N° 560

SÉNAT

SESSION ORDINAIRE DE 2024-2025

Enregistré à la Présidence du Sénat le 30 avril 2025

RAPPORT

FAIT

au nom de la commission des finances (1) sur la proposition de loi, adoptée avec modifications par l'Assemblée nationale en deuxième lecture, visant à réduire
et à
encadrer les frais bancaires sur succession,

Par M. Hervé MAUREY,

Sénateur

(1) Cette commission est composée de : M. Claude Raynal, président ; M. Jean-François Husson, rapporteur général ; MM. Bruno Belin, Christian Bilhac, Jean-Baptiste Blanc, Michel Canévet, Emmanuel Capus, Thierry Cozic, Thomas Dossus, Albéric de Montgolfier, Didier Rambaud, Stéphane Sautarel, Pascal Savoldelli, vice-présidents ; Mmes Marie-Carole Ciuntu, Frédérique Espagnac, MM. Marc Laménie, Hervé Maurey, secrétaires ; MM. Pierre Barros, Arnaud Bazin, Grégory Blanc, Mmes Florence Blatrix Contat, Isabelle Briquet, M. Vincent Capo-Canellas, Mme Marie-Claire Carrère-Gée, MM. Raphaël Daubet, Vincent Delahaye, Bernard Delcros, Vincent Éblé, Rémi Féraud, Stéphane Fouassin, Mme Nathalie Goulet, MM. Jean-Raymond Hugonet, Éric Jeansannetas, Christian Klinger, Mme Christine Lavarde, MM. Antoine Lefèvre, Dominique de Legge, Victorin Lurel, Jean-Marie Mizzon, Claude Nougein, Olivier Paccaud, Mme Vanina Paoli-Gagin, MM. Georges Patient, Jean-François Rapin, Mme Ghislaine Senée, MM. Laurent Somon, Christopher Szczurek, Mme Sylvie Vermeillet, M. Jean Pierre Vogel.

Voir les numéros :

Première lecture : 2056, 2204 et T.A. 246

Deuxième lecture : 158, 632 et T.A. 14

Première lecture : 374, 575, 576 et T.A. 125 (2023-2024)

Deuxième lecture : 179 et 561 (2024-2025)

L'ESSENTIEL

La commission des finances, réunie le 7 mai 2024, sous la présidence de M. Claude Raynal, président, avait adopté avec modifications, sur le rapport de M. Hervé Maurey, en première lecture, la proposition de loi n° 374 (2023-2024) visant à réduire et à encadrer les frais bancaires sur succession, déposée à l'Assemblée nationale le 16 janvier 2024 par Mme Christine Pirès Beaune.

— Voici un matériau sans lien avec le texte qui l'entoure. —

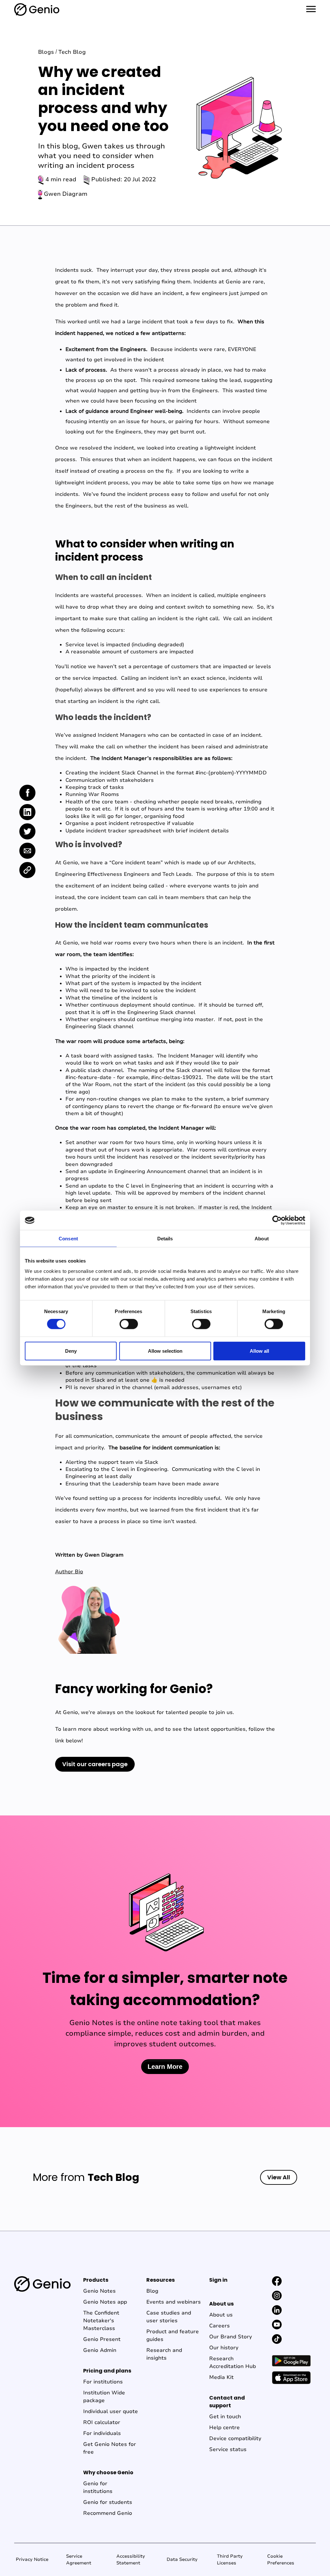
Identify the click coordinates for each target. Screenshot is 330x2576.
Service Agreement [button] (78, 2559)
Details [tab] (165, 1238)
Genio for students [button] (107, 2502)
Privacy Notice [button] (32, 2559)
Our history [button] (223, 2347)
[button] (277, 2280)
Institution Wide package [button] (104, 2396)
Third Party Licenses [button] (230, 2559)
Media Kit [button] (221, 2377)
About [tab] (262, 1238)
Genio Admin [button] (99, 2350)
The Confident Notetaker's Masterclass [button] (101, 2320)
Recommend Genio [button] (107, 2513)
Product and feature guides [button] (172, 2335)
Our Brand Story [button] (230, 2336)
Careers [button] (219, 2325)
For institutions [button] (103, 2381)
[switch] (129, 1324)
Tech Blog (72, 52)
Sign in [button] (218, 2280)
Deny (71, 1350)
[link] (27, 793)
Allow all (259, 1350)
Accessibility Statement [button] (130, 2559)
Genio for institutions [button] (97, 2487)
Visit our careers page (95, 1764)
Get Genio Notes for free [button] (109, 2448)
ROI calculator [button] (101, 2422)
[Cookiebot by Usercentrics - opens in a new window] (277, 1220)
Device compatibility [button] (235, 2438)
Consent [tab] (68, 1238)
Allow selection (165, 1350)
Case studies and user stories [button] (168, 2316)
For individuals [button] (102, 2433)
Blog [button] (152, 2291)
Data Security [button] (182, 2559)
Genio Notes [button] (99, 2291)
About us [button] (221, 2314)
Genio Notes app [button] (105, 2302)
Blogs (46, 52)
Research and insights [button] (164, 2354)
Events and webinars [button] (173, 2302)
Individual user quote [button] (110, 2411)
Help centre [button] (224, 2427)
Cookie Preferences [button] (280, 2559)
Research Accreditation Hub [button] (232, 2362)
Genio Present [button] (102, 2339)
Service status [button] (228, 2449)
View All (278, 2177)
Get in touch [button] (225, 2416)
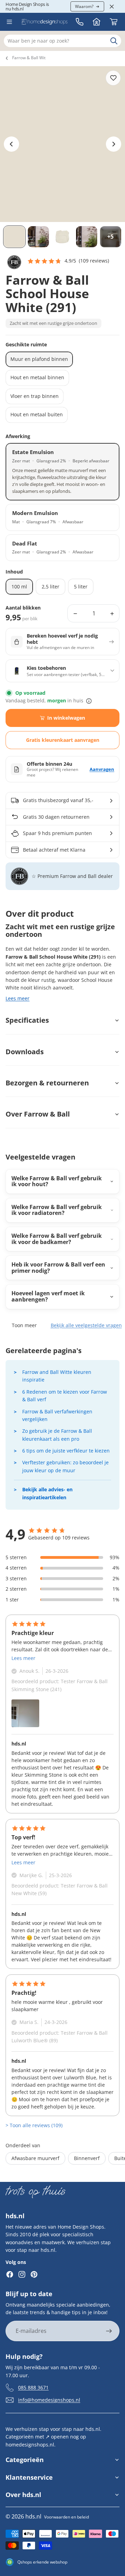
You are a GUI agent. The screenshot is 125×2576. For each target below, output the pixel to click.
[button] (68, 261)
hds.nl (33, 2516)
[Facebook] (10, 2274)
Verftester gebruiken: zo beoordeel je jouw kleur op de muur (65, 1466)
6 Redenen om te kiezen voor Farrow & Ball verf (64, 1395)
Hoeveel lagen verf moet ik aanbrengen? (48, 1296)
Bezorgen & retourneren (47, 1082)
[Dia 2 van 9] (38, 236)
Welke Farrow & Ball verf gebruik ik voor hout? (56, 1181)
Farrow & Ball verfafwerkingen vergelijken (57, 1415)
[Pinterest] (34, 2274)
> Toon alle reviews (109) (34, 2125)
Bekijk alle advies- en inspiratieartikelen (47, 1493)
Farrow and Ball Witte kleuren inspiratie (56, 1376)
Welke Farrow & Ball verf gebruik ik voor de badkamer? (56, 1239)
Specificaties (27, 1020)
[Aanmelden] (109, 2331)
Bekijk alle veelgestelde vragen (86, 1325)
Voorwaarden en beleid (66, 2517)
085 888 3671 (33, 2387)
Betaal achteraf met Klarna (54, 849)
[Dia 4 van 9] (86, 236)
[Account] (96, 21)
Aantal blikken (23, 608)
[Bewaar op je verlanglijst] (113, 78)
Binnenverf (87, 2158)
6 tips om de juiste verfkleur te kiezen (66, 1450)
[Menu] (9, 21)
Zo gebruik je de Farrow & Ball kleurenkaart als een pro (57, 1435)
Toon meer (24, 1325)
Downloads (25, 1051)
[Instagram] (22, 2274)
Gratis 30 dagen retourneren (56, 817)
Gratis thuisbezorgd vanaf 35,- (58, 800)
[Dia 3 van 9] (62, 236)
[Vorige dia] (11, 144)
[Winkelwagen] (113, 21)
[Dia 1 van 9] (14, 236)
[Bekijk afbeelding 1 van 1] (25, 1713)
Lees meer (18, 998)
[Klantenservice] (79, 21)
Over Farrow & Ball (38, 1114)
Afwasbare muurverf (35, 2158)
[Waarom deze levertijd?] (89, 701)
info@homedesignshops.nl (49, 2400)
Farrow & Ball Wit (28, 58)
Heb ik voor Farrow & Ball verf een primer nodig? (58, 1267)
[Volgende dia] (113, 144)
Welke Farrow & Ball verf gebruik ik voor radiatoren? (56, 1210)
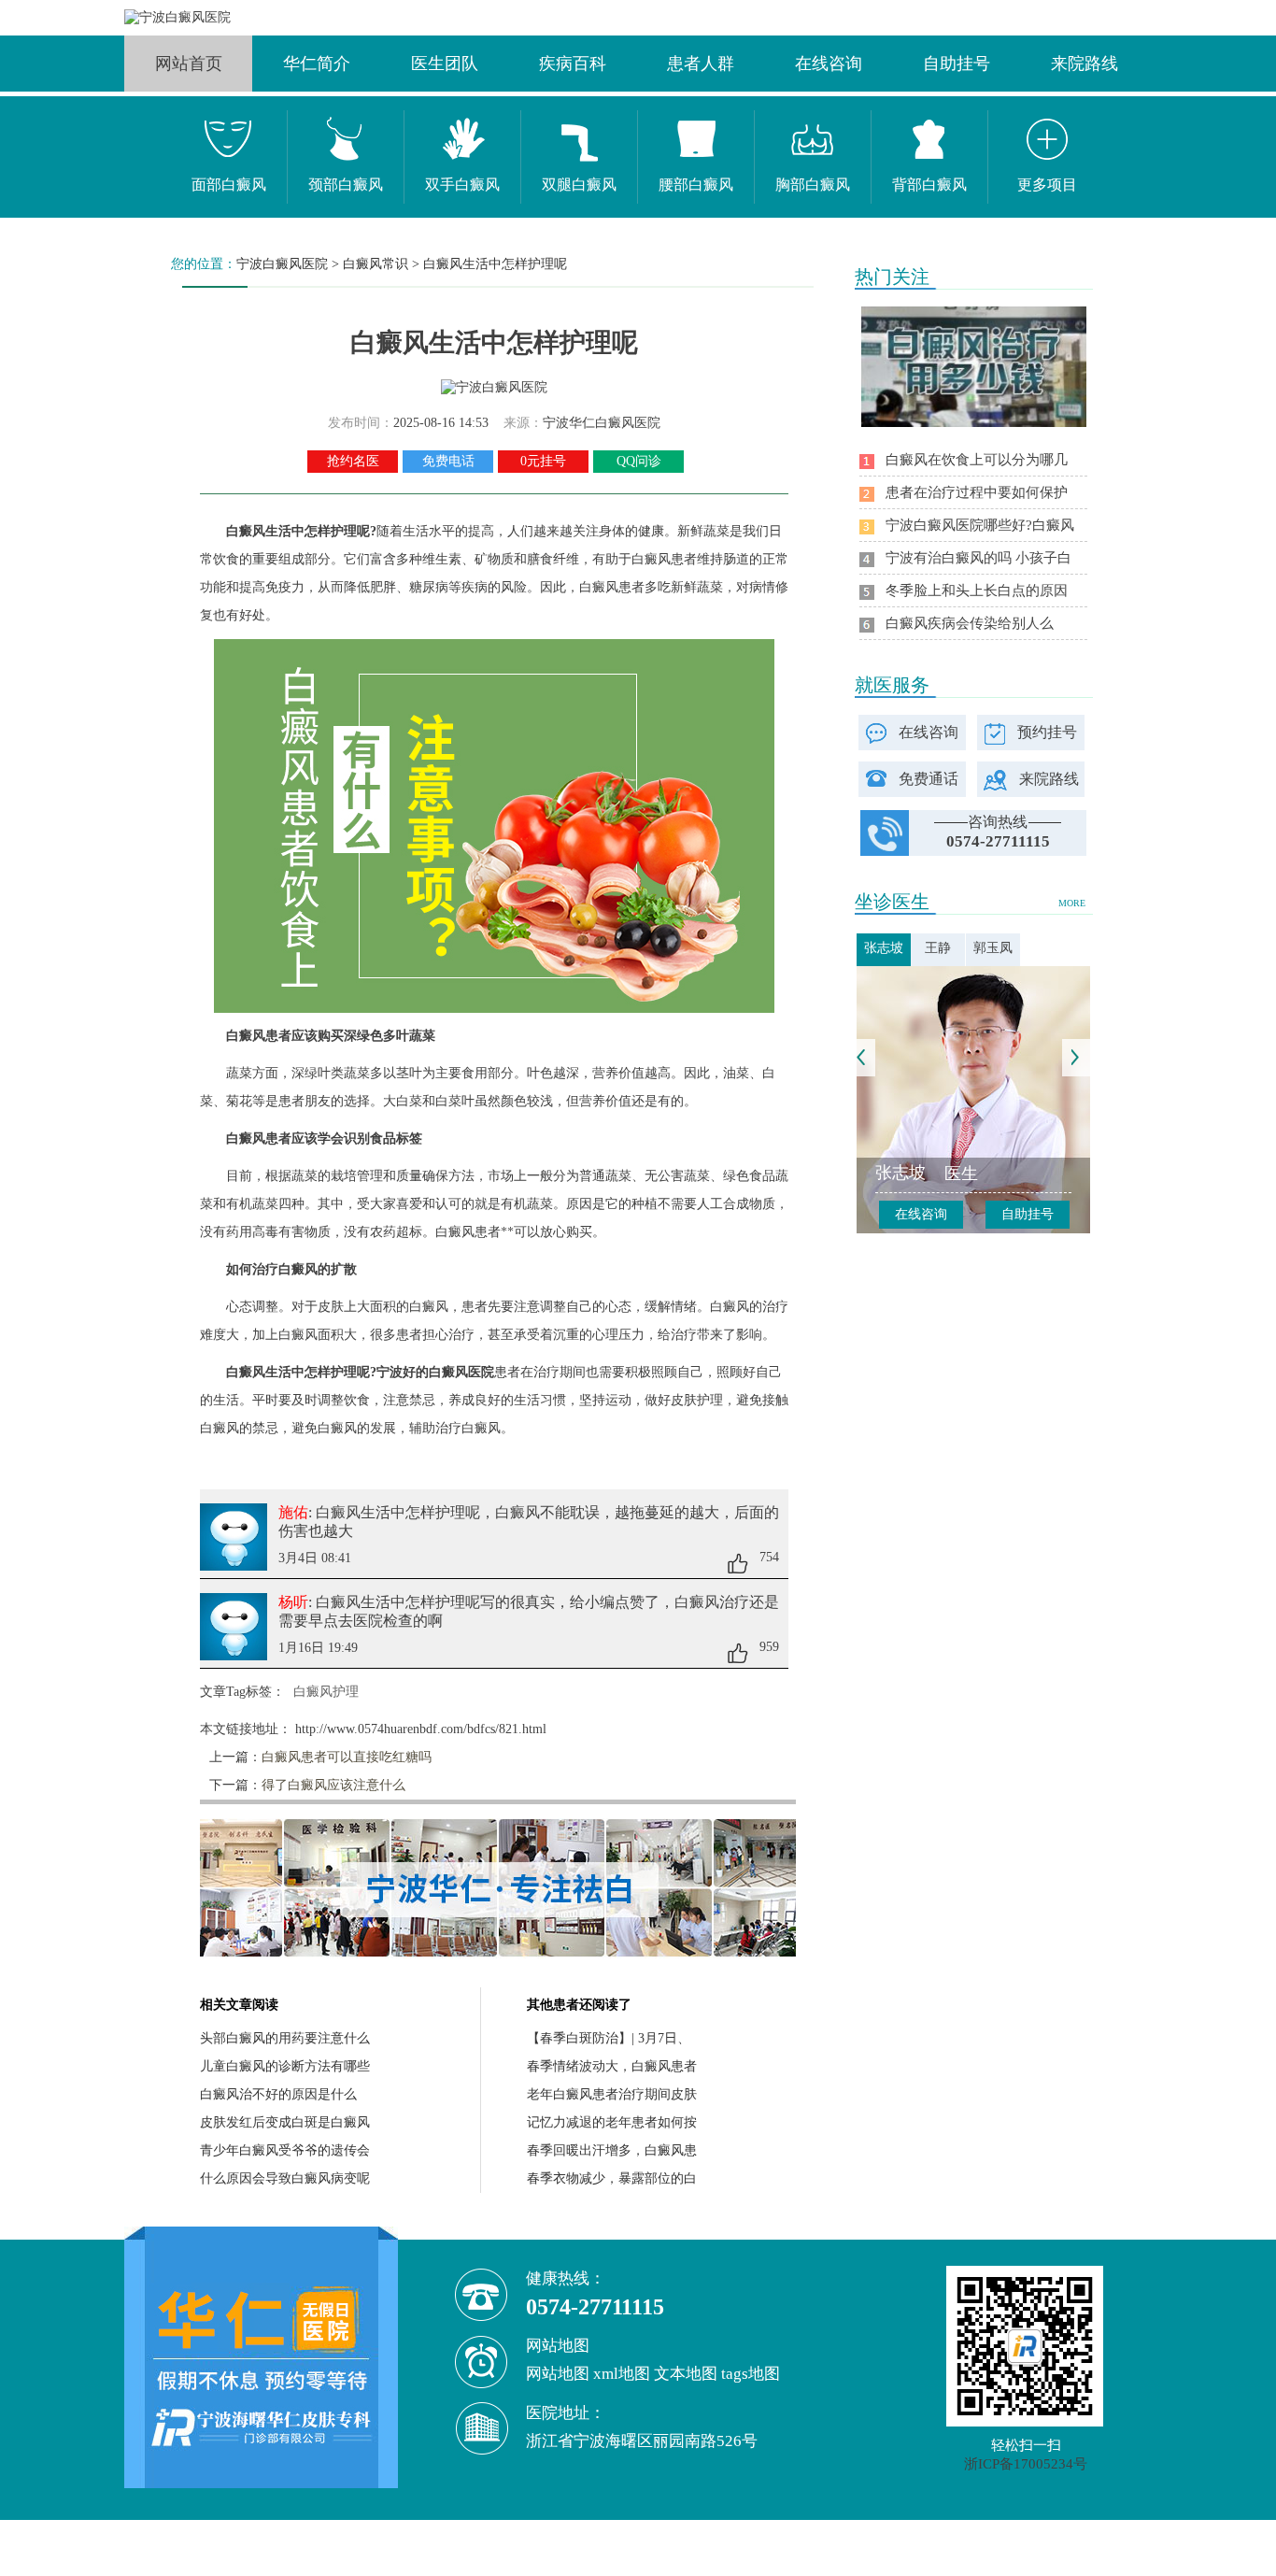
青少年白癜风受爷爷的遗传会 (285, 2150)
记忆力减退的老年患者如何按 (612, 2122)
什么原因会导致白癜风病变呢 (285, 2178)
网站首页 (188, 63)
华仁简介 (316, 63)
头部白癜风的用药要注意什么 (285, 2038)
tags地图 (750, 2374)
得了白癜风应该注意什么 (333, 1785)
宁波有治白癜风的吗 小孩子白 (978, 557)
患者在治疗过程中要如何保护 (977, 492)
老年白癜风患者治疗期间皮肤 (612, 2094)
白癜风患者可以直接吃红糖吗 (347, 1757)
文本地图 (685, 2374)
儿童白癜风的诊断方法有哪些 (285, 2066)
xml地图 (621, 2374)
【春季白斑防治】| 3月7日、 (608, 2038)
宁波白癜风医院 (282, 264)
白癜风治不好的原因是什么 (278, 2094)
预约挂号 (1047, 732)
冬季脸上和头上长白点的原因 (977, 590)
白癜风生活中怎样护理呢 (495, 264)
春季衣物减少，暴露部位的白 (612, 2178)
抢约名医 (353, 461)
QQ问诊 (639, 461)
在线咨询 (828, 63)
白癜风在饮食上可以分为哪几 (977, 459)
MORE (1071, 903)
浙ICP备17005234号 (1025, 2463)
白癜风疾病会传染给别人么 (970, 623)
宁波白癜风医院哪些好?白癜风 (980, 525)
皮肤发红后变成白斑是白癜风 (285, 2122)
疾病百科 (572, 63)
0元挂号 (543, 461)
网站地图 (557, 2374)
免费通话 (928, 779)
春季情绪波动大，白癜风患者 (612, 2066)
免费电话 (448, 461)
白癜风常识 (375, 264)
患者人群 (700, 63)
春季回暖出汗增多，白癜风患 (612, 2150)
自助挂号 (956, 63)
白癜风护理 (326, 1692)
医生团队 (444, 63)
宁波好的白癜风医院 (435, 1372)
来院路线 (1084, 63)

La commission avait ainsi adopté deux amendements du rapporteur :

· l'amendement COM-3, qui procédait à une réécriture globale de l'article 1er, afin notamment de clarifier la structuration du dispositif, de le préciser, de mieux encadrer le renvoi au décret d'application et de prévoir expressément le contrôle par les agents de l'Autorité de contrôle prudentiel et de résolution (ACPR) et de la direction générale de la concurrence, de la consommation et de la répression des fraudes (DGCCRF) ;

· l'amendement COM-4, qui adaptait la rédaction de l'article 2, relatif à une demande de rapport d'évaluation.

En séance publique, le Sénat a confirmé les propositions de la commission et adopté trois amendements supplémentaires, présentés par le rapporteur, visant à préciser certains éléments du dispositif d'encadrement des frais bancaires sur succession et plus particulièrement :

· les conditions d'application du cas de gratuité relatif aux successions les plus simples ;

· la date d'entrée en vigueur du dispositif.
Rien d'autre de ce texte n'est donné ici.